The focus of Smarter Asset Management for the Smarter Planet is optimizing the usage of all three categories to create a better outcome: For business, a greater return on their assets; for government, better services for its citizens; and for the individual, a higher standard of living and improved quality of life.
Within a Smarter Infrastructure there are many ways to optimize the usage of assets and improve the asset’s availability while reducing costs. The most important aspect is not about managing the performance of an individual asset. Rather, it is about Service Management: how the asset is operating in the context of the larger system of assets, and optimizing the services that need to be delivered to clients.
Service Management for assets has three important attributes. Visibility enables an organization to see their business operating in real time. Control helps organizations to effectively manage assets and processes that their business relies upon. Automation helps optimize and integrate operational processes that directly support the delivery of revenue generating activities.
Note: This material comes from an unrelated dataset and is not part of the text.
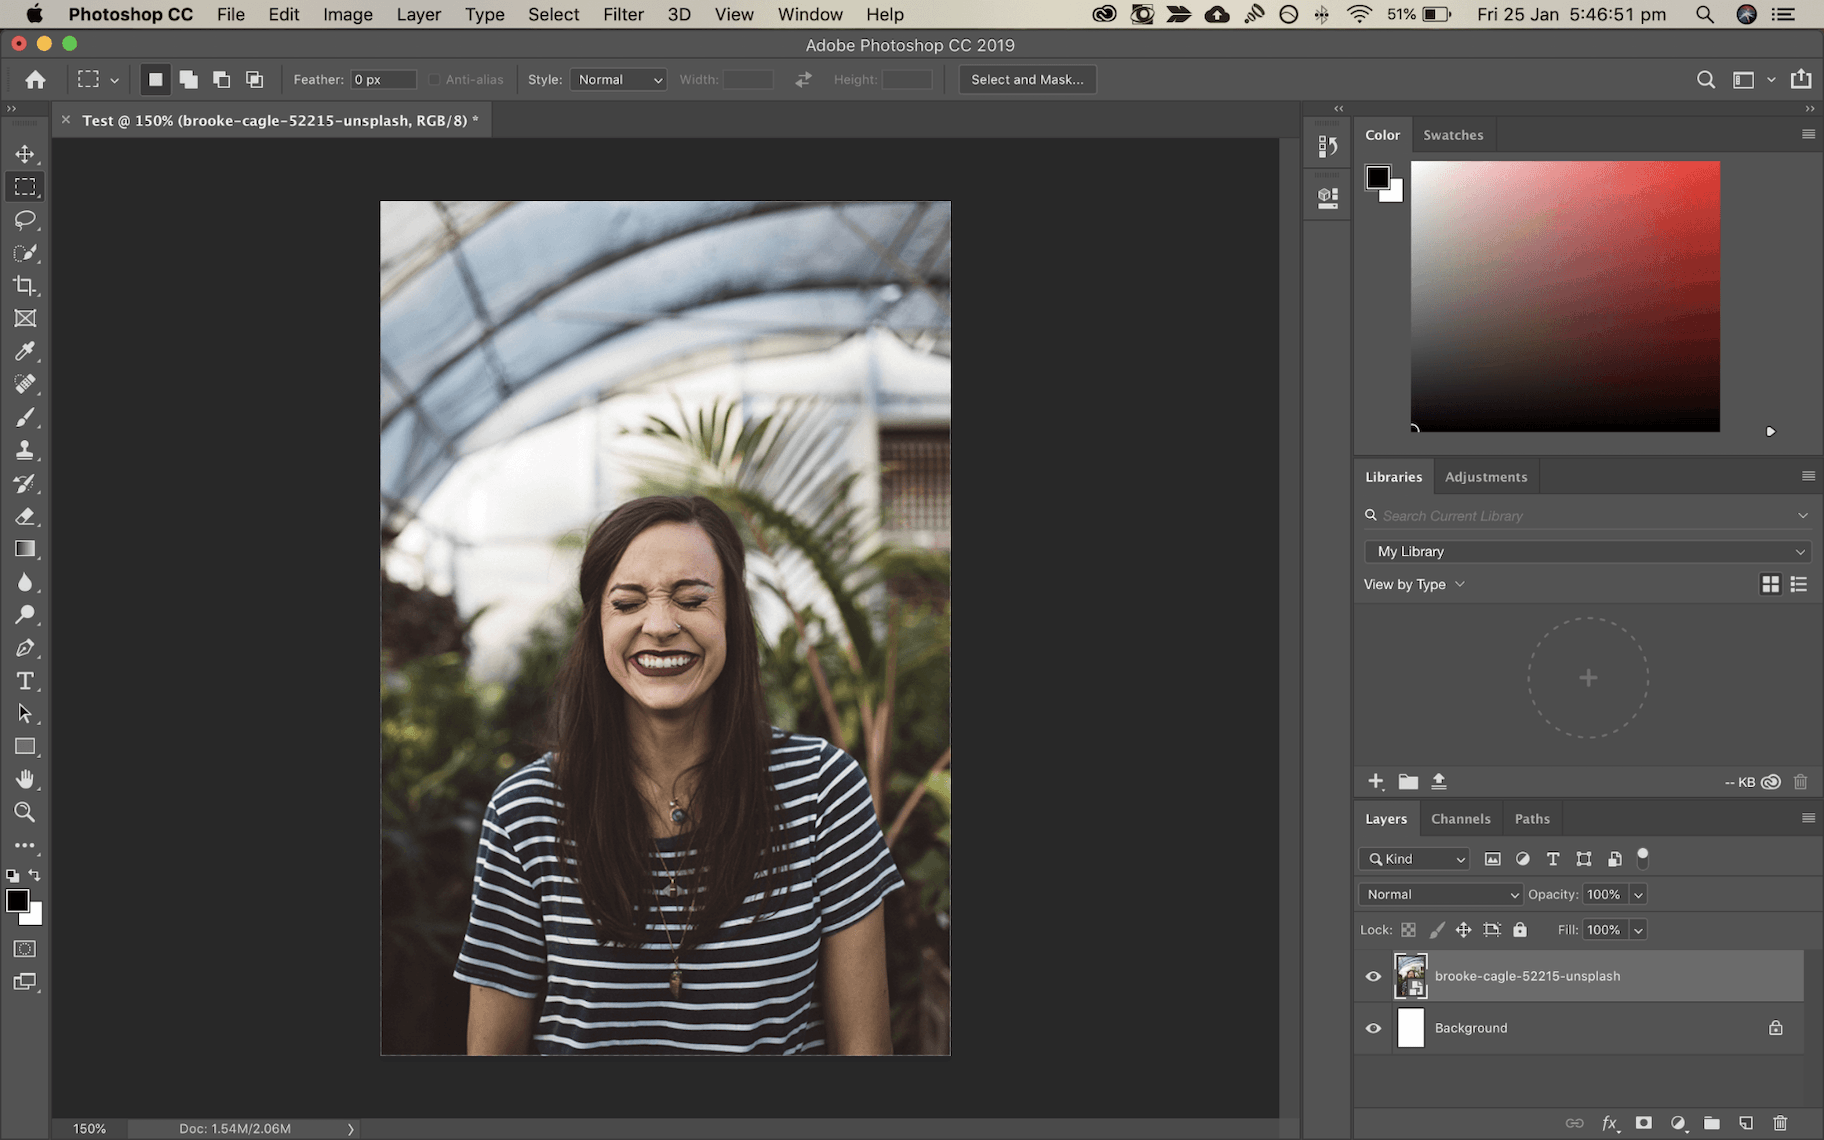Viewport: 1824px width, 1140px height.
Task: Switch to the Channels tab
Action: [1460, 819]
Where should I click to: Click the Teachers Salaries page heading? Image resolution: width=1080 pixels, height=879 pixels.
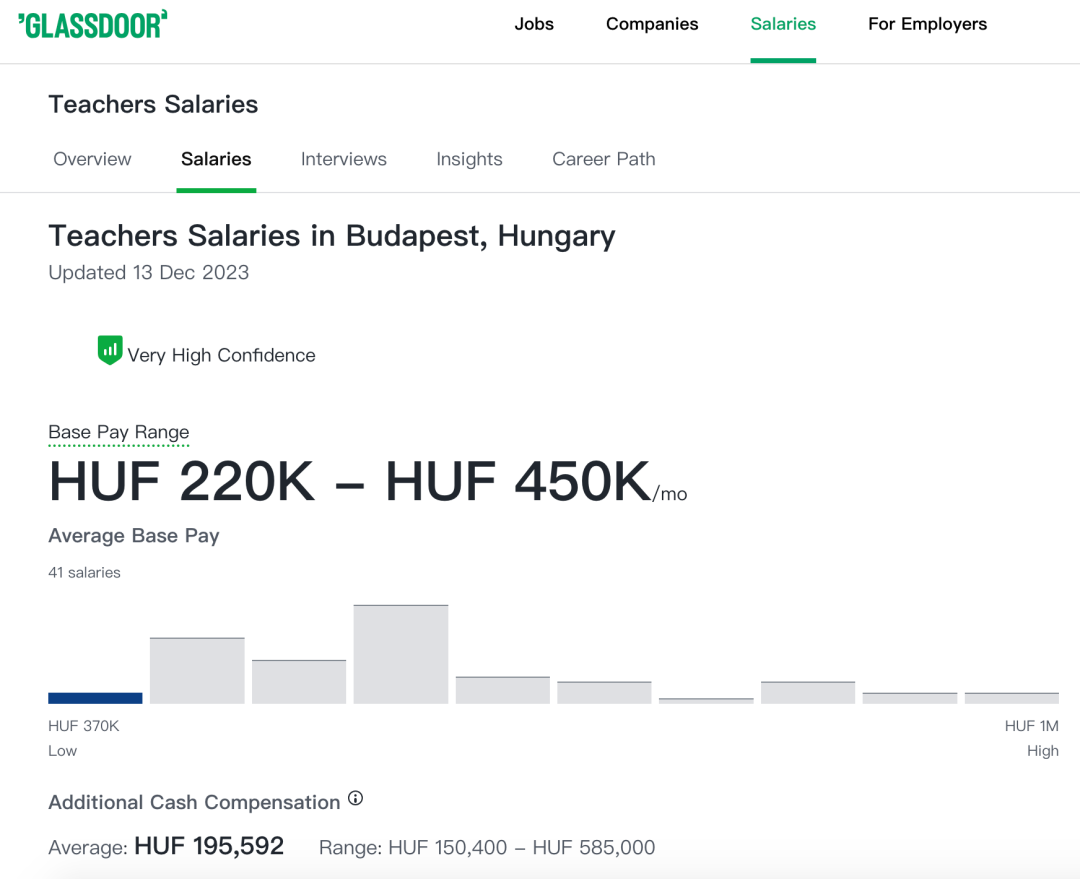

Let’s look at an example. In mining, the transportation time of materials from mine to port is critical to revenue generation and time to market. What if one of your trucks breaks down with a hydraulic pump failure? You identify crews available to make the repair, and find you have two options: either repair the pump, which will take 3 hours and cost $300, or install a replacement pump in 1 hour for a cost of $3,000. To optimize the individual asset cost, you decide to repair the pump for $300.
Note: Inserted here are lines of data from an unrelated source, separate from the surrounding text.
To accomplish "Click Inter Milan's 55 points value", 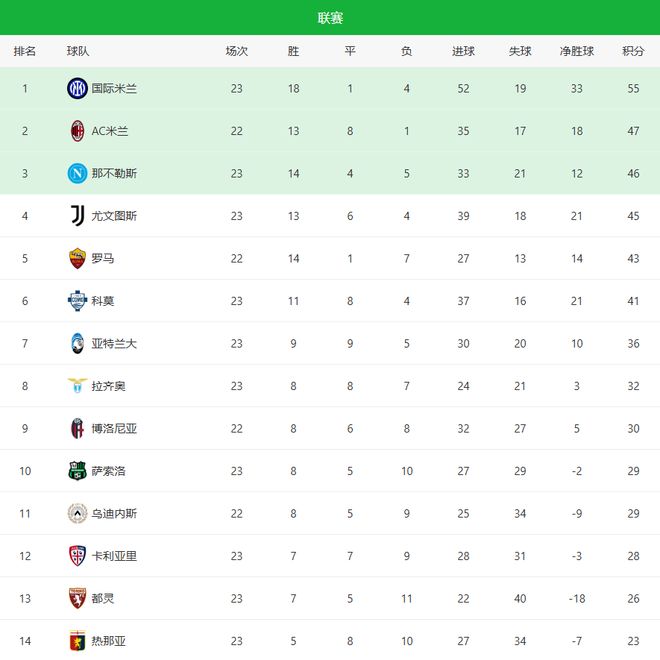I will pyautogui.click(x=633, y=88).
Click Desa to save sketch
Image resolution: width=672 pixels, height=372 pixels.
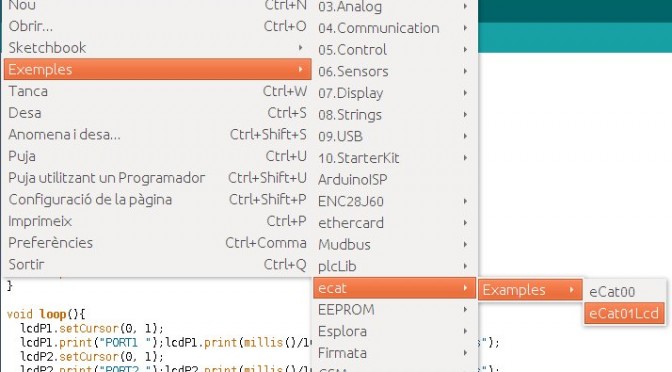157,113
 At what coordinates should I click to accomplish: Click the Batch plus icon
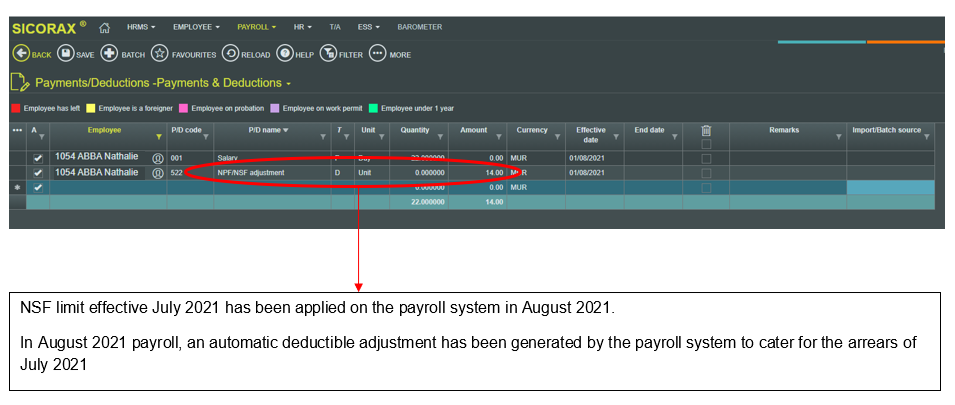tap(109, 54)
With Service Management you come to a different conclusion. Since your truck delivers $100,000 of material to port every hour, you decide to have the pump replaced (in 1 hr), saving 2 hrs, and preserving $200,000 of revenue.
By managing the truck (asset) in the context of the larger system of assets, as well as the service that was to be performed, Service Management enabled a better business outcome!
The example above is a simple one, but illustrates the insight and benefit that can be derived from leveraging technology to provide Visibility, Control and Automation.
Technology was identified as the most important external force that will impact organizations over the next 3 to 5 years, according to the 2012 IBM Global CEO study. The study also found that outperforming organizations are especially focused on combining technology with the business to drive growth and innovation. As one CEO of an industrial products firm stated, “The biggest risk we face is technological. If we fail to anticipate a huge technology step, we might go out of business.”
The blending of the physical and digital worlds can create tremendous opportunity to leverage technology to optimize and transform your business.
I would like to hear from you about your experiences building and managing an increasingly smarter infrastructure! What is your view of the benefits and risks? What challenges are you facing? Let’s work together to build a Smarter Planet.